Offering his guests coffee, the professor went to the kitchen and returned with a large pot of coffee and an assortment of cups - porcelain, plastic, glass, crystal, some plain looking, some expensive, some exquisite - telling them to help themselves to the coffee.
When all the students had a cup of coffee in hand, the professor said: "If you noticed, all the nice looking expensive cups have been taken up, leaving behind the plain and cheap ones. While it is normal for you to want only the best for yourselves, that is the source of your problems and stress.
Be assured that the cup itself adds no quality to the coffee. In most cases it is just more expensive and in some cases even hides what we drink. What all of you really wanted was coffee, not the cup, but you consciously went for the best cups... And then you began eyeing each other's cups.
Now consider this: Life is the coffee; the jobs, money and position in society are the cups. They are just tools to hold and contain Life, and the type of cup we have does not define, nor change the quality of life we live.
Sometimes, by concentrating only on the cup, we fail to enjoy the coffee. Savor the coffee, not the cups! The happiest people don't have the best of everything. They just make the best of everything. Live simply. Love generously. Care deeply. Speak kindly.
I do not have the big pretentious house, the two cars, or a comfortable bank account that I expected would give me happiness and a sense of accomplishment. When I have dinner with rich and successful people I feel outclassed, even with a college education, there is always going to be a barrier because of my own perceived self worth. That limitation is most likely why I never achieved anything of noteworthy recognition.

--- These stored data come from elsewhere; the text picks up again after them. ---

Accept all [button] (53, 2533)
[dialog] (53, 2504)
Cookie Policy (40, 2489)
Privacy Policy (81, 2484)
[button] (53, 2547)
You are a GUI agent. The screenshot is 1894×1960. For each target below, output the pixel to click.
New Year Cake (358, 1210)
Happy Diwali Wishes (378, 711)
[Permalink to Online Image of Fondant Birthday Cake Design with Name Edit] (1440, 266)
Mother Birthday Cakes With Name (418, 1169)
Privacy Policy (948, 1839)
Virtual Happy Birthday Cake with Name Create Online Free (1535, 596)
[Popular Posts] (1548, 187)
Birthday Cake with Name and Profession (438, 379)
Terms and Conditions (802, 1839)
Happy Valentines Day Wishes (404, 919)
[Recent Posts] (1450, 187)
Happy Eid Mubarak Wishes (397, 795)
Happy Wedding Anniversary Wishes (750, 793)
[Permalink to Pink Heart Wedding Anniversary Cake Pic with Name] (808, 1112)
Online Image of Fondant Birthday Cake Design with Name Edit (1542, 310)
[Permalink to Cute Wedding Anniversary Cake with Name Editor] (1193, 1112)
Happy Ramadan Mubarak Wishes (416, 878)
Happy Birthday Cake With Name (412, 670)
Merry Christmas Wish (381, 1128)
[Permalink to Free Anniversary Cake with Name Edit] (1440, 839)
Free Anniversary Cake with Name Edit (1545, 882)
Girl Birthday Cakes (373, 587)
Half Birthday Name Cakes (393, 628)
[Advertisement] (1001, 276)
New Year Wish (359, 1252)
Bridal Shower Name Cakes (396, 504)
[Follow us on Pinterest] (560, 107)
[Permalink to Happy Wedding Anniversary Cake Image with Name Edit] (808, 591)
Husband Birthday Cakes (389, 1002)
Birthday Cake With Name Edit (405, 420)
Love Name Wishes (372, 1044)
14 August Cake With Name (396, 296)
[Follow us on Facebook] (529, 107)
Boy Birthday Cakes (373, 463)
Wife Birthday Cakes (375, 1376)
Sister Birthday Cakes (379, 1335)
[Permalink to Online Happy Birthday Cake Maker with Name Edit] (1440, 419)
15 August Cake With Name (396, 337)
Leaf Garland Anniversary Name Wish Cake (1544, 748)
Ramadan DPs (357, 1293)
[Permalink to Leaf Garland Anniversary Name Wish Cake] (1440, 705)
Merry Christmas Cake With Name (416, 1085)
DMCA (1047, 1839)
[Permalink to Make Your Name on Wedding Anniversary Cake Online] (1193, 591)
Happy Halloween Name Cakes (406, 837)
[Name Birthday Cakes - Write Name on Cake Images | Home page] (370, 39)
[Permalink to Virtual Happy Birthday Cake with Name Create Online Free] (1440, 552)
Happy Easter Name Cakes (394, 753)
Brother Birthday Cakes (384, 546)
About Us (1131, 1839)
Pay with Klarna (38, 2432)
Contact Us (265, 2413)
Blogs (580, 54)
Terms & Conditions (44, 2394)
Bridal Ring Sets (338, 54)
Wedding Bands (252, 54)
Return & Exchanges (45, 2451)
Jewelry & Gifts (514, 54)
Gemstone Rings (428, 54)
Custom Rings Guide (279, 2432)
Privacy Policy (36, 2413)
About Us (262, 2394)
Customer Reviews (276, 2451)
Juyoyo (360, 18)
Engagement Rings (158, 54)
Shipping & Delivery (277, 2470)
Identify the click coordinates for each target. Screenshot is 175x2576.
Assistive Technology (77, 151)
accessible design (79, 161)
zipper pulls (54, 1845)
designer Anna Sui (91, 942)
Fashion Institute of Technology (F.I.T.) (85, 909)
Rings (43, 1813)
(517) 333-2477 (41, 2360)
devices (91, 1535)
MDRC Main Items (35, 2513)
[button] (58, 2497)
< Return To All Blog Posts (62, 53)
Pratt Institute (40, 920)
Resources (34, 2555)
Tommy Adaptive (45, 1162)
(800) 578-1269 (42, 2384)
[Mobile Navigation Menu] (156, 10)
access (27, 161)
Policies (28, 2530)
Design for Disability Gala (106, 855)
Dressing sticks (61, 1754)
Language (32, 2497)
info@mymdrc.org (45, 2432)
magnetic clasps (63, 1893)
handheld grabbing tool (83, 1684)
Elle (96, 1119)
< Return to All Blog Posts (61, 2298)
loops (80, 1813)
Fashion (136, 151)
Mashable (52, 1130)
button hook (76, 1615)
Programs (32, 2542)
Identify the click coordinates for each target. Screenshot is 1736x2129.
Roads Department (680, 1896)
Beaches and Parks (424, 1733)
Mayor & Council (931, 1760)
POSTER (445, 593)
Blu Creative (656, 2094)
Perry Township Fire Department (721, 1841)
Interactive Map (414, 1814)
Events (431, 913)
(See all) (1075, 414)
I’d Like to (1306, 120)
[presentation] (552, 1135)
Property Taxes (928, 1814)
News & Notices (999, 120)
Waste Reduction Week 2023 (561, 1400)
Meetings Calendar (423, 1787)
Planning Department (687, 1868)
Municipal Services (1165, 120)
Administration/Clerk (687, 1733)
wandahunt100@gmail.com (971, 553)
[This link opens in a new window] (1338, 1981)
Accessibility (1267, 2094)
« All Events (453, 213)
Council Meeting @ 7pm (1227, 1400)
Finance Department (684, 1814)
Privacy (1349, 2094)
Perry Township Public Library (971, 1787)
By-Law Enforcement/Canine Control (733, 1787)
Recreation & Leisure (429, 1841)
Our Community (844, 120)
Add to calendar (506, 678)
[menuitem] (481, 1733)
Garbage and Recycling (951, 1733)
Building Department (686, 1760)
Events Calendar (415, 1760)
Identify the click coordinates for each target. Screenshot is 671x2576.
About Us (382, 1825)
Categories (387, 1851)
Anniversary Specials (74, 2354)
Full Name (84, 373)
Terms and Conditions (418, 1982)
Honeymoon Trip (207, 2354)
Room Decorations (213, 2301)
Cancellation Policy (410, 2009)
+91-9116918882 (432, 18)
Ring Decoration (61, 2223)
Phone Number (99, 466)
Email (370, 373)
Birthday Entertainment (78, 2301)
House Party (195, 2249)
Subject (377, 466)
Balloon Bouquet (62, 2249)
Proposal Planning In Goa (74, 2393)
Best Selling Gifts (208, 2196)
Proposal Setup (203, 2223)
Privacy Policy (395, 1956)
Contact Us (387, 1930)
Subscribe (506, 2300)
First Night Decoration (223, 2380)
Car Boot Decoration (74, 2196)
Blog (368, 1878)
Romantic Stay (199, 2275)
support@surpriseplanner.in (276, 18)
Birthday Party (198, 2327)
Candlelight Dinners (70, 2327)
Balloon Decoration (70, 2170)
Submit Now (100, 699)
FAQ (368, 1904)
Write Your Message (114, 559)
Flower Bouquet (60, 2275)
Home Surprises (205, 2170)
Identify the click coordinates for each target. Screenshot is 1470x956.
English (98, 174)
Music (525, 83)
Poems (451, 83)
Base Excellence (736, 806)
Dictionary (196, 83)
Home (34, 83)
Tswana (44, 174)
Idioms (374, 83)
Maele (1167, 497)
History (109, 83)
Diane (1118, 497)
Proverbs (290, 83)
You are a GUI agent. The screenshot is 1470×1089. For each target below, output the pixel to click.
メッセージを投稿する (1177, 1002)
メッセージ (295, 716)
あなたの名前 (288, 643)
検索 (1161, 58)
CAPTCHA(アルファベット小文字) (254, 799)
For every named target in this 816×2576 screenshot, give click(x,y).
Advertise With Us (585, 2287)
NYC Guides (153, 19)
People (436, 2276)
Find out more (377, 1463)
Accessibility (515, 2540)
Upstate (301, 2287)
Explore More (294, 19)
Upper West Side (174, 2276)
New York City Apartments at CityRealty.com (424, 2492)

When I enrolled in college, it was to save the environment. Today I teach cub scouts about Leave No Trace and Reduce, Reuse, Recycle. Years ago I took an photography elective in college, it was to have fun, today it is how I not only chronology my own family's history, but I provide a service in my community for other families as well. Now as I virtual school my two youngest and virtual tutor my two oldest in college, I think back to my own college education, I am sharing my knowledge with at least 4 of my children. As a scout leader, I am influencing young men, what will the ripple effect be from that? Will there ever be the point of recognition within myself or from those that I have had an impact on, that I achieved greatness if only by 'being there' in a time of need when no one knew that they would need help?